Christians do not bear that burden. Living a life in Christ means that what we currently experience is the only hell we will ever know. The pain and sorrow of this life is as bad as it will ever be, and it is only for a time. That truth releases the emotional burden associated with believing everything hinges on the next debate, the next election, the next judicial nomination. It doesn't.
I recently read an encouraging article by a man named Kevin Halloran that pointed out how in the second Psalm, God tells us how worldly rulers and authorities will conspire and rise up against His authority and dominion. These are the very princes, presidents, and prime ministers that worry us. But Scripture tells us that God laughs in the face of any who would resist His righteous rule. He has sat His rightful King on the throne of the universe and at any moment He will execute eternal justice and, "break them with a rod of iron" and "dash them to pieces like pottery."
Halloran used these descriptive words to emphasize the point:
Our favorite candidate will not usher in a utopian society, nor will our least favorite candidate destroy the world as we know it…Don't let raging nations or rebellious politicians suffocate your faith; they'll one day be Jesus's piñata as he ushers in his perfect reign on earth.
If I truly believe the words of Scripture faithfully preserved, if that is truly where my hope and confidence is placed, then I have nothing to fear, and have no need to be anxious.

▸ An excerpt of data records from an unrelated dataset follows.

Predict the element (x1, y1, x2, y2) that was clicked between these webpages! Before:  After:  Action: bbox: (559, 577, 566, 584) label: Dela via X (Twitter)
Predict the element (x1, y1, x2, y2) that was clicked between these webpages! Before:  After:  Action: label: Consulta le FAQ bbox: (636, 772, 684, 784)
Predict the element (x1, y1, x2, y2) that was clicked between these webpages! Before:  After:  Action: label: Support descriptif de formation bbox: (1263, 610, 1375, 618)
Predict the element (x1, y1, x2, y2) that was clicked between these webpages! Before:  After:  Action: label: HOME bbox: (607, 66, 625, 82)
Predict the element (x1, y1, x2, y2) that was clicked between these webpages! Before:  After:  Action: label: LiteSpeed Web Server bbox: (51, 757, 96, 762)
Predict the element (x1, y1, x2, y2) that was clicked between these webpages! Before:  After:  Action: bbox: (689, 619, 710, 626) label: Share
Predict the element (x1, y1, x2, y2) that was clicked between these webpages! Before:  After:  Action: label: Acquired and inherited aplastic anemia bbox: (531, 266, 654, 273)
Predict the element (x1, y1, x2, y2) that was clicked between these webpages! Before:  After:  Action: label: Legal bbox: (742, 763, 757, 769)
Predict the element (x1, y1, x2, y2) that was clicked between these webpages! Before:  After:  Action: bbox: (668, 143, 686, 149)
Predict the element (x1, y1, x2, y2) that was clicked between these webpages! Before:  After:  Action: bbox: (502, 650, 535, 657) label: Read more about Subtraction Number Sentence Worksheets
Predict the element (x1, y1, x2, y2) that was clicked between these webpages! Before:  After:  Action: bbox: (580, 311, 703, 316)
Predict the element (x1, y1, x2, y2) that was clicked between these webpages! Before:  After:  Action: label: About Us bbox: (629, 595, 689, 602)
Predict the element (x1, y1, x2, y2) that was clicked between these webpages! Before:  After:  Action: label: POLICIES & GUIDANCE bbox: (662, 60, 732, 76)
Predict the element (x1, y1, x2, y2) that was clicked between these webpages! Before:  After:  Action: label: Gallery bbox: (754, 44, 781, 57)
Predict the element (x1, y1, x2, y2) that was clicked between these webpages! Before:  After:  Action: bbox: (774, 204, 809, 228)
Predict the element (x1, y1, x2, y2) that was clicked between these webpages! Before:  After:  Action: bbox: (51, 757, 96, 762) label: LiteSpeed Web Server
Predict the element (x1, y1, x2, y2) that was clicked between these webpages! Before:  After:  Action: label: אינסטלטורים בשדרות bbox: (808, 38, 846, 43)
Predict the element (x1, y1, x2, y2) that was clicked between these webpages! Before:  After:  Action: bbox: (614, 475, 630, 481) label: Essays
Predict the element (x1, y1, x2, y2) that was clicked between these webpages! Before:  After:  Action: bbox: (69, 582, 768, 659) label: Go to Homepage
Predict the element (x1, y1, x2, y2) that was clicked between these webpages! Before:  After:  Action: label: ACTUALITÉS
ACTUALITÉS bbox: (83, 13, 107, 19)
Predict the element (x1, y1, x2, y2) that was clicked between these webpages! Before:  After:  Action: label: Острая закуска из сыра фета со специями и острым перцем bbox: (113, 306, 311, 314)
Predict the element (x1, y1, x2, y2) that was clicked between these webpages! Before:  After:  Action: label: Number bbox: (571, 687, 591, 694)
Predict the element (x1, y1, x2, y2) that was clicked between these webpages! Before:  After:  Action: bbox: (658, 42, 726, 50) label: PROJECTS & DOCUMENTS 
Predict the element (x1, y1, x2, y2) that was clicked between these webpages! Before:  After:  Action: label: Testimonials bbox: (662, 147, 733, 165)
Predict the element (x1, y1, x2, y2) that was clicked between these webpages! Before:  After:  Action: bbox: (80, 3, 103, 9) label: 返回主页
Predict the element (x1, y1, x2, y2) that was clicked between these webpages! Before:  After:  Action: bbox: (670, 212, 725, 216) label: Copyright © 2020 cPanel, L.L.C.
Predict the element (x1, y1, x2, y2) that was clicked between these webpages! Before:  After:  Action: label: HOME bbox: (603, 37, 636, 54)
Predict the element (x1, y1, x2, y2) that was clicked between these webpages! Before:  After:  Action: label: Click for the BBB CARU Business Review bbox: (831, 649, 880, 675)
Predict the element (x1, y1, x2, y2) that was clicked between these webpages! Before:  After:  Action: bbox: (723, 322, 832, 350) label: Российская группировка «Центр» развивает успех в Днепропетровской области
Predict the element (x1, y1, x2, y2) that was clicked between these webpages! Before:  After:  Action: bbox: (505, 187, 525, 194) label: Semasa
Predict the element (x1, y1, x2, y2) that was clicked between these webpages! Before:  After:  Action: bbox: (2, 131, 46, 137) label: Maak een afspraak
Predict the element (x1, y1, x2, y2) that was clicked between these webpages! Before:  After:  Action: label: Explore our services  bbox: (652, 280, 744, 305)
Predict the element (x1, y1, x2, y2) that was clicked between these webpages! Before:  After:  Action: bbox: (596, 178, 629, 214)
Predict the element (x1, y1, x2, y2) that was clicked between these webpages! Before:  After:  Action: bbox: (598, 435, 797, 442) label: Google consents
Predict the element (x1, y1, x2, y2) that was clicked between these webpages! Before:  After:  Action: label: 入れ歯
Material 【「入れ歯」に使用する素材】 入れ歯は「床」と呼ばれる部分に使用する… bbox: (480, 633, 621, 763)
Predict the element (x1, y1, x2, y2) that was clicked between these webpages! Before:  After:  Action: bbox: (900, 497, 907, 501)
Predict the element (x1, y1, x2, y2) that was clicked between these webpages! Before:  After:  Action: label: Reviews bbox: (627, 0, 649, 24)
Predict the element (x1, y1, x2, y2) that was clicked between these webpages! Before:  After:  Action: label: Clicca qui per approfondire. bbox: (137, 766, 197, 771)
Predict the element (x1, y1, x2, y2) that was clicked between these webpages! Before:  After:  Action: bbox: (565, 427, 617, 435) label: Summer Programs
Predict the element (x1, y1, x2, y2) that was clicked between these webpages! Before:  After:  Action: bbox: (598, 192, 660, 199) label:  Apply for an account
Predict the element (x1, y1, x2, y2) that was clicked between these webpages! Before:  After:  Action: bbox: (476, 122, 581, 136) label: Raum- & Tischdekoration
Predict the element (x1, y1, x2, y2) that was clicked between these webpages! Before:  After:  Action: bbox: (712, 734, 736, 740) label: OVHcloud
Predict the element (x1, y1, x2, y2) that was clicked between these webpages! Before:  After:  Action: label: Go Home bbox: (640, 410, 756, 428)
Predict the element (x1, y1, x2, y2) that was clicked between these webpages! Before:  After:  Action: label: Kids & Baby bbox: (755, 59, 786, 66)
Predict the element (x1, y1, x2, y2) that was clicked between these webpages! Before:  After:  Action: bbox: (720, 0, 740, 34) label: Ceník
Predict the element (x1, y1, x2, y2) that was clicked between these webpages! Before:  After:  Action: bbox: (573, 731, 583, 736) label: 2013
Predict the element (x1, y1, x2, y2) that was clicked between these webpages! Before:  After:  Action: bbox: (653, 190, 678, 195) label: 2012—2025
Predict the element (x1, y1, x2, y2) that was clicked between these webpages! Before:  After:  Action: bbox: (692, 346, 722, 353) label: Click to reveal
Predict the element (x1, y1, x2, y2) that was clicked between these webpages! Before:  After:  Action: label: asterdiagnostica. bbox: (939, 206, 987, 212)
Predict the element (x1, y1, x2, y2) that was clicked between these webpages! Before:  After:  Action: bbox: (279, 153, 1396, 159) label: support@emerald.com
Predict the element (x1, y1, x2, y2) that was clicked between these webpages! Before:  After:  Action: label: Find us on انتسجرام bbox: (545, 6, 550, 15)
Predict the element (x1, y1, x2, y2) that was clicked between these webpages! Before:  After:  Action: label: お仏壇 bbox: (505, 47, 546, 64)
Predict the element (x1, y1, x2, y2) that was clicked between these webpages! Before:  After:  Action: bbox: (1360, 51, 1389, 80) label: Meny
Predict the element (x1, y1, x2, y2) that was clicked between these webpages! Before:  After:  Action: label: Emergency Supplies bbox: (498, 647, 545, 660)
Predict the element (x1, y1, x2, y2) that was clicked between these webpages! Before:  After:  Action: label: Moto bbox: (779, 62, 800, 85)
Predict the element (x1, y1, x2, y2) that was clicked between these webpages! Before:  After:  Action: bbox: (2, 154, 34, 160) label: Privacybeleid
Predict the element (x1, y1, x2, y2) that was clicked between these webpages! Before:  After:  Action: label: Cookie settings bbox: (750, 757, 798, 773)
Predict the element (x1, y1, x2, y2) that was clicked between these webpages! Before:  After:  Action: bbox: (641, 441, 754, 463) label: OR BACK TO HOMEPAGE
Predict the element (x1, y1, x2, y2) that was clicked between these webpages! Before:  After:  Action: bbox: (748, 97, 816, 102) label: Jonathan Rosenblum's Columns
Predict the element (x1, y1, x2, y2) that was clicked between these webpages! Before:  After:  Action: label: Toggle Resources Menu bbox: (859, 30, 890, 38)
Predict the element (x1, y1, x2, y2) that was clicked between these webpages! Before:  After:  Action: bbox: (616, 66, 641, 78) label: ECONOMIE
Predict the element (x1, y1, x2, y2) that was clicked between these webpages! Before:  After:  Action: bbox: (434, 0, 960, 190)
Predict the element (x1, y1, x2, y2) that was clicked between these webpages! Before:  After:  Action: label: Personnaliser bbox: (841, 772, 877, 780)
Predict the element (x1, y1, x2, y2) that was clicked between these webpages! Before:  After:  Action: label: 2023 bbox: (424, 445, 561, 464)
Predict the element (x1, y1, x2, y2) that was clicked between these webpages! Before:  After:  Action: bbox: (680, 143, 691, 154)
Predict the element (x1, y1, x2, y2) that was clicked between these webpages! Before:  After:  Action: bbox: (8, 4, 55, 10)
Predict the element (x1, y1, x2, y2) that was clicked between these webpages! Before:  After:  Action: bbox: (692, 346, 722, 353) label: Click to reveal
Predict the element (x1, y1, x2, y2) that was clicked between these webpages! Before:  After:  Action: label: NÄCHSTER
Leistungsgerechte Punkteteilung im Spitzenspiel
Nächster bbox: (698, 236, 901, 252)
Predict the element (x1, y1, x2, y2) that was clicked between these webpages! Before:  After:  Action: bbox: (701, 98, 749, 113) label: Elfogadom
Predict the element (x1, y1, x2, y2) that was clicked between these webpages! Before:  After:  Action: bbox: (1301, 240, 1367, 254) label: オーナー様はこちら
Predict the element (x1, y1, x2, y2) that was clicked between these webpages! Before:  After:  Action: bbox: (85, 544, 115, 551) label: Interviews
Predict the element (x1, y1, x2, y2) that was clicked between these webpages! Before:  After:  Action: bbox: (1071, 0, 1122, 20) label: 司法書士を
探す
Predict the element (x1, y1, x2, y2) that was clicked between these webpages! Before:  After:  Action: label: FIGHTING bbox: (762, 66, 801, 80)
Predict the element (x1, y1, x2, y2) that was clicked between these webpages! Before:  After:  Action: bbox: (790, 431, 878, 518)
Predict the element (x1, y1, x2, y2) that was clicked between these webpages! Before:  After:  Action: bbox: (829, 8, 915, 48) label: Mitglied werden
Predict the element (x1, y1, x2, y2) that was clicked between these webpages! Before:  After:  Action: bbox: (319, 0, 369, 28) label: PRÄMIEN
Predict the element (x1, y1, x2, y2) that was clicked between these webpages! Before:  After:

Don't misunderstand. It makes total sense why Christians would support one candidate over the other. It makes total sense why we would lament a seeming triumph for worldly evil. We vote on the basis of who will best facilitate the orderly and just procedure of man in a fallen world.
But we don't despair, no matter the outcome. Not just because there's another election on the horizon, but because ultimately our fortunes are not tied to the rise and fall of any manmade civilization - no matter how much we may love it.